Review: ‘Vietgone’ at Studio Theatre

There is so much in this show to flip over, you could be dizzied by its delights. The fantastical story and kooky characters, the wicked humor and badass music, the frisky cast and musicians, the far-out design and direction—it’s a full-on fusion of fun.

But it’s much, much more.

In Vietgone, Vietnamese-American Playwright Qui Nguyen sets out to tell how his parents fell in love after being resettled in America as refugees after the fall of Saigon. Nguyen, a practitioner of geek theater and a screenwriter for Marvel Studios, embellishes their romance with the wildest pastiche of pop culture I can recall seeing on a DC stage. He drops in this and that from comic books, Hollywood movies, hip-hop, cartoons, sit-coms, farce, kung fu fighting, sex comedies, you name it. Incredibly, it all coheres.

Scenic Designer Tony Cisek has transformed Studio Theatre’s fourth floor into something like a funky garage or unfinished shelter with a bandstand upstage, huge billboard-type placards on the wall representing Arkansas, New Mexico, Texas, Oklahoma, Arizona, California; a jumble of luggage, guitars, and other set dressing including a map of Saigon. A sign lights up that says Fort Chaffee—the real-life site of the refugee camp in Arkansas where in 1975 Tong, the playwright’s mother, and Quang, his father, met. Both 30 years old at the time, they were, as Jacob Yeh playing the Playwright tells us, “both survivors of a conflict that’s been raging in some form or fashion their entire lives.”

Regina Aquino (Tong) and Marc Delacruz (Quang) in Vietgone. Photo by Teresa Wood.

Tong (a fierce and feisty Regina Aquino) got airlifted out of Saigon with her mother, Huong (a slyly amusing Eileen Rivera), leaving behind not only her brother but her fiancé—whom she knows she will not see again.

Quang (a ruggedly robust Marc Delacruz), a pilot trained in the United States, flew a helicopter out of Saigon full of escaping Vietnamese but with no room for his wife and two kids—whom he wants dearly to return to.

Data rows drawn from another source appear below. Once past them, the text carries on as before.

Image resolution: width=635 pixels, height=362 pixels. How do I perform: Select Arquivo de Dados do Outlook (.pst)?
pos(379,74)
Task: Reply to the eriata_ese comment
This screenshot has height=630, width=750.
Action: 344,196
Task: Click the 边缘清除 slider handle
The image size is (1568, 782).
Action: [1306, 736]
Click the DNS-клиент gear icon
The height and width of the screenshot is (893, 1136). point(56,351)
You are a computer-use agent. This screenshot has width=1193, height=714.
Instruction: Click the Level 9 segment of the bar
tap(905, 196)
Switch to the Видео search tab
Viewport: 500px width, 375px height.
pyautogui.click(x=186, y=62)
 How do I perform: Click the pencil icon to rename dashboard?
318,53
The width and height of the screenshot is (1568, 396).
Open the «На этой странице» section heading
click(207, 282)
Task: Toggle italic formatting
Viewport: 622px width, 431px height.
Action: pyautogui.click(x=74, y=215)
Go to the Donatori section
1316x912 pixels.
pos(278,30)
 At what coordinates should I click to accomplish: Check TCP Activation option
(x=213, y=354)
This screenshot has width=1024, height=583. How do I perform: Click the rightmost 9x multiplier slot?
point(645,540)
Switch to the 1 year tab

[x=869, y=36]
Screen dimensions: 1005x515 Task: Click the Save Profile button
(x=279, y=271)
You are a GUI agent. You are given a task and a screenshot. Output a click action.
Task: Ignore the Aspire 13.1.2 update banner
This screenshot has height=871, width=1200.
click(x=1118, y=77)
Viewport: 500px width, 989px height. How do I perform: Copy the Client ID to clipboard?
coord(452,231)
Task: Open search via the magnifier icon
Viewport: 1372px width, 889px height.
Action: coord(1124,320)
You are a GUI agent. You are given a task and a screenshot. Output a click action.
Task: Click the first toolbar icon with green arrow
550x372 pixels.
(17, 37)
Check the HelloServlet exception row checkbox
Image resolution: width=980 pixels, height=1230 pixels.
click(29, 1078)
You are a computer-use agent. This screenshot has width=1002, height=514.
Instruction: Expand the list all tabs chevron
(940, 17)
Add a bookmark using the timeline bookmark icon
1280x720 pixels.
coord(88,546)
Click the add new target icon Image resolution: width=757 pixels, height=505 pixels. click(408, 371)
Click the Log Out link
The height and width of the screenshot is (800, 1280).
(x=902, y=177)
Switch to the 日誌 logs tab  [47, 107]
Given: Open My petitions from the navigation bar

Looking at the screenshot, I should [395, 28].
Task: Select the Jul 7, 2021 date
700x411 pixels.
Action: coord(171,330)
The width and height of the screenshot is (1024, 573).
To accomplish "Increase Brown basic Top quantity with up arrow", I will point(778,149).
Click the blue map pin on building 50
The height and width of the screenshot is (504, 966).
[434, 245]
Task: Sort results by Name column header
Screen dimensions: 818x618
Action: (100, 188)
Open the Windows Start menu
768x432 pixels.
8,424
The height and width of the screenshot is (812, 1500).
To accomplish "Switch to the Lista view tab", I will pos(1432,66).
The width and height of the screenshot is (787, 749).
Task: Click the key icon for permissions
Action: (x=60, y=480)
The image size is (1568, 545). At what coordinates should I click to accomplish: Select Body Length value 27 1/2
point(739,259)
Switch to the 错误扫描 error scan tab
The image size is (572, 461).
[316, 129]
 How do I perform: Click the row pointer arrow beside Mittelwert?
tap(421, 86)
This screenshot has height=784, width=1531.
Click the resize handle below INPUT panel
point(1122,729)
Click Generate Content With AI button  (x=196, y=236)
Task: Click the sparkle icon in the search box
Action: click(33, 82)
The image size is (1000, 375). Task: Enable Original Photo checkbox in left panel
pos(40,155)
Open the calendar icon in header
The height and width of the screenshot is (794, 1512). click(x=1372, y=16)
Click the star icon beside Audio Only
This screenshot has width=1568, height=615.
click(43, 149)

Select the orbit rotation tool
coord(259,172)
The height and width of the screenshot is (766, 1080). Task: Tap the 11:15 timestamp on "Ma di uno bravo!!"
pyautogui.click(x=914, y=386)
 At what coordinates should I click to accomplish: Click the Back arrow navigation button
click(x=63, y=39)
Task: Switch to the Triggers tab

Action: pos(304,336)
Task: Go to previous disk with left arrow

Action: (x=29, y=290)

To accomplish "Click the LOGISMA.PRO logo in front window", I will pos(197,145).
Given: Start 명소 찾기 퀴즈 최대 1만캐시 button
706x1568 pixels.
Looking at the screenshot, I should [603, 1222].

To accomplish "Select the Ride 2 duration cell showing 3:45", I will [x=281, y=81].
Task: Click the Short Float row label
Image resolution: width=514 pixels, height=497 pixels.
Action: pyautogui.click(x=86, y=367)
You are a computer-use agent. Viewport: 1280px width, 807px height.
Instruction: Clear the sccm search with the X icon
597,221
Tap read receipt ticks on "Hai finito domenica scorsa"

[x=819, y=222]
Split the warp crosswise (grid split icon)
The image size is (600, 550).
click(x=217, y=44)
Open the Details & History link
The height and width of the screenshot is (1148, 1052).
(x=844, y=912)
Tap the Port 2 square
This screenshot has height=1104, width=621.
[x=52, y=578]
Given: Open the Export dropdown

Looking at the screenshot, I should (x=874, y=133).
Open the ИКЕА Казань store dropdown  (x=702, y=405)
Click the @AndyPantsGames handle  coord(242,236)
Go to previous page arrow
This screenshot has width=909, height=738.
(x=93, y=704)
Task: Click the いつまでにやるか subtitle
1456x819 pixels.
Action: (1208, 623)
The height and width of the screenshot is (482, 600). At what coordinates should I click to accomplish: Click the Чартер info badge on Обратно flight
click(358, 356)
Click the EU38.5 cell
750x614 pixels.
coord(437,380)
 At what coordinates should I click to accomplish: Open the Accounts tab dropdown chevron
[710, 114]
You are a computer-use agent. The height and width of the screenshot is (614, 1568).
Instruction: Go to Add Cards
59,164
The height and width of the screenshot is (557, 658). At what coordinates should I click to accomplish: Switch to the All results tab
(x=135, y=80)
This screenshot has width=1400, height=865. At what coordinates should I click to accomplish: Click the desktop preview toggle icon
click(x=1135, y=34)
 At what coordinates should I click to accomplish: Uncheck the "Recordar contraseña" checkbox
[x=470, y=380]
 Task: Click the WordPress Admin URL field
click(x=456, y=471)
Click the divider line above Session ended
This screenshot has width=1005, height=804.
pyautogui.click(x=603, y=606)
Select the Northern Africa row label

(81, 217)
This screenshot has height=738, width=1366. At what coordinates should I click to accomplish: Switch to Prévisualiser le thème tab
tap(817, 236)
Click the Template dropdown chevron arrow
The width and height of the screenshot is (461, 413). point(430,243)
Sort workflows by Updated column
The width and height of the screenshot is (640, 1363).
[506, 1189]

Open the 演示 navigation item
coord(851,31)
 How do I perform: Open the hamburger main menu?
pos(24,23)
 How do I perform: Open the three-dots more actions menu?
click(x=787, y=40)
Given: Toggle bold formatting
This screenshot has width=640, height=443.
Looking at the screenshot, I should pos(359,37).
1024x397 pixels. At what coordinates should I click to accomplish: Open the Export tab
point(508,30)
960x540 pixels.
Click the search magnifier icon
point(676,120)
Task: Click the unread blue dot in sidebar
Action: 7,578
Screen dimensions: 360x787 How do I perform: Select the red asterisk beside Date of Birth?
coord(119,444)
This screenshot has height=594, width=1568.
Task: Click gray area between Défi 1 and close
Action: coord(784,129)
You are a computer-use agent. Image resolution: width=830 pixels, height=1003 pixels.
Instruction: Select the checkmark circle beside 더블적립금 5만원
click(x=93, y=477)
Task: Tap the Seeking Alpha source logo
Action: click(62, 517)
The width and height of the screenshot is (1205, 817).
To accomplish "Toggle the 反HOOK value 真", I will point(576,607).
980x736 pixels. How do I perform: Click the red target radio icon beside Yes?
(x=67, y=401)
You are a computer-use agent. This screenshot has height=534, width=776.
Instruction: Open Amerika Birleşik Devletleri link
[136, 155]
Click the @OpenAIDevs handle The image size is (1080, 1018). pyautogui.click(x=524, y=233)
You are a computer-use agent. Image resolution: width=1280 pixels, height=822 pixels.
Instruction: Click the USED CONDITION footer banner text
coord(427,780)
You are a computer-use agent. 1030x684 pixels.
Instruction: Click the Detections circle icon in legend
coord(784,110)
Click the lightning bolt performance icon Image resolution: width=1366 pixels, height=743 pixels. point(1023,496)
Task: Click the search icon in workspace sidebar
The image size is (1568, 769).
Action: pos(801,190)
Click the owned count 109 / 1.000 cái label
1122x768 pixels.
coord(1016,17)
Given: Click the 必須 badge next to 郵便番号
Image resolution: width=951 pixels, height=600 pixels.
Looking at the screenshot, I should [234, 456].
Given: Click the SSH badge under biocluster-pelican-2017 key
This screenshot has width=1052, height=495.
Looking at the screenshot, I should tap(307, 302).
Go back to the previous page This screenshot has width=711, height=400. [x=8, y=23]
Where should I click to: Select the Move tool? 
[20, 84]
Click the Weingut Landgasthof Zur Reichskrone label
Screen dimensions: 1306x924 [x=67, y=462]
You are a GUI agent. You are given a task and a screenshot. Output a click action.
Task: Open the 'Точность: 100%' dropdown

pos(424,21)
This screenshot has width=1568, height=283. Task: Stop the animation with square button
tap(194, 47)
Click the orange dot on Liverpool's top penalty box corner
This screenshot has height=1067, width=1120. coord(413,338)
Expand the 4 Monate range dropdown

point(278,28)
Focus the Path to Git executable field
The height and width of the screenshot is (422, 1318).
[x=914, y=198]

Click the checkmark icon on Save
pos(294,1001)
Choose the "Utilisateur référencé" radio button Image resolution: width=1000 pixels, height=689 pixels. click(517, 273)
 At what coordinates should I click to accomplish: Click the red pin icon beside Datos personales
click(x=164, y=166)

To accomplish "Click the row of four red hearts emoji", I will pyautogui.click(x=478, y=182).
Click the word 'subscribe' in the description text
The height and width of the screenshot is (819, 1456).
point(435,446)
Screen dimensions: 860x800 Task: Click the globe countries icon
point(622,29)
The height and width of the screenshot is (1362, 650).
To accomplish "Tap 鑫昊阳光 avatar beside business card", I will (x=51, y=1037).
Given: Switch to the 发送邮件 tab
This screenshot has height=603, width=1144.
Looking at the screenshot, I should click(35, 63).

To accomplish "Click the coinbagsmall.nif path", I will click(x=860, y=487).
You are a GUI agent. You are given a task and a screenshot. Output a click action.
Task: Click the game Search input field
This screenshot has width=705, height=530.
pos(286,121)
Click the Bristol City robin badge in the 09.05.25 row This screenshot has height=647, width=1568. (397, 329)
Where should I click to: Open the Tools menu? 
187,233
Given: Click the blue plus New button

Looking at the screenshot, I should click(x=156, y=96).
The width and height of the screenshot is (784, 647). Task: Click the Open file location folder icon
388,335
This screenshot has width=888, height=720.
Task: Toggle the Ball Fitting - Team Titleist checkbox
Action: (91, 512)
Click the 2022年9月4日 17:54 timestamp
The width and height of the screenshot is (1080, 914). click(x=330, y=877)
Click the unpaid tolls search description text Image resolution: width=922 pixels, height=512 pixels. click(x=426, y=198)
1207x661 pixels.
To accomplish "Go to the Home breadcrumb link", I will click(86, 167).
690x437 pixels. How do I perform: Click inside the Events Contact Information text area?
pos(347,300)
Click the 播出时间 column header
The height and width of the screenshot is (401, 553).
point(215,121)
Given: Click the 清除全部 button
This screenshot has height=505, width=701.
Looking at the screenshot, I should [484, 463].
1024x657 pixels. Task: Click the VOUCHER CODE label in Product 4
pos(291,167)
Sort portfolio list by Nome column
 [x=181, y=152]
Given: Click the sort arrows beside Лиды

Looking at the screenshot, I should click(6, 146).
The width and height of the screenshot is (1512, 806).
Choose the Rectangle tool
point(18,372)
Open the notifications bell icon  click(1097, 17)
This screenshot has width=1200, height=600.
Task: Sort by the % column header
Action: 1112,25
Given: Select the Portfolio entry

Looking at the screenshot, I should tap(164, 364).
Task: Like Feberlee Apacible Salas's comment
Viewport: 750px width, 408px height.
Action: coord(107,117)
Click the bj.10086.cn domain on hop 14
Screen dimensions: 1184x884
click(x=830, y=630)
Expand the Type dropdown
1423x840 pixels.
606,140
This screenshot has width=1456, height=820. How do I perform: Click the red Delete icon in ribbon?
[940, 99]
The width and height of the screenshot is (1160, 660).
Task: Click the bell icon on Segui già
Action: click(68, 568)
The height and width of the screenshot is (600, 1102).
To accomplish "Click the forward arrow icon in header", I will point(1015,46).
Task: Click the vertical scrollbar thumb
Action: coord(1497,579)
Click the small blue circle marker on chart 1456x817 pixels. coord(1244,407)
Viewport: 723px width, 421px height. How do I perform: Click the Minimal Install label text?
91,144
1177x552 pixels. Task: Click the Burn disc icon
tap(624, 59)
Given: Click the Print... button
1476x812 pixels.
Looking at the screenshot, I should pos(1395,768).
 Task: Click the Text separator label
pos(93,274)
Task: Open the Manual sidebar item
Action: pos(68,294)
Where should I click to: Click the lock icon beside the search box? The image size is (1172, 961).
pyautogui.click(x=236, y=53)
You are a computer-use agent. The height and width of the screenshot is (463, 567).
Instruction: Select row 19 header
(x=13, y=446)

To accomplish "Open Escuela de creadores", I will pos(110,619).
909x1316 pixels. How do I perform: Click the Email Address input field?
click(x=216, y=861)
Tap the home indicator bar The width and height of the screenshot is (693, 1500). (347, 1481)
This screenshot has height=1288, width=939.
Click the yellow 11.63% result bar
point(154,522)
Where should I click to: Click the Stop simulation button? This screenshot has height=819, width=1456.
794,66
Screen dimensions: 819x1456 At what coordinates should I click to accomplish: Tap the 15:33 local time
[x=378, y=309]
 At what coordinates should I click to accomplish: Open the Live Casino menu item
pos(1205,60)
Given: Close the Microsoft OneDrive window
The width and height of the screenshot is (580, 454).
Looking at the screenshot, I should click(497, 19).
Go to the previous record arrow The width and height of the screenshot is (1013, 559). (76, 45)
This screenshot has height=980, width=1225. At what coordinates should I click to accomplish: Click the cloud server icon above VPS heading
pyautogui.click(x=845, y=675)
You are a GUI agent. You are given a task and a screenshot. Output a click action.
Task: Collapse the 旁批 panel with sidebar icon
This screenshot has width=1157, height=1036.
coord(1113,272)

The obstacles Quang and Tong face, and the complications in their courtship, have been cast by Nguyen into witty situational comedy and intense dramatic confrontations that jump back and forth in time and are by turns hilarious and deeply affecting.

Nguyen’s nimble balancing of light and dark shines throughout, as for instance in an exchange between Tong and her mom, who is unimpressed with their Fort Chaffee accommodations.

Huong:  I thought we’d have our own rooms at least.
Tong: It’s a refugee camp, mom. It’s not a hotel.
Huong: I know it’s not a hotel. I just thought—well, it’s America. I thought everything would be super nice here in America. That’s sorta what they advertise.

Not long after that laugh line, the play’s motif of rescue from certain danger appears.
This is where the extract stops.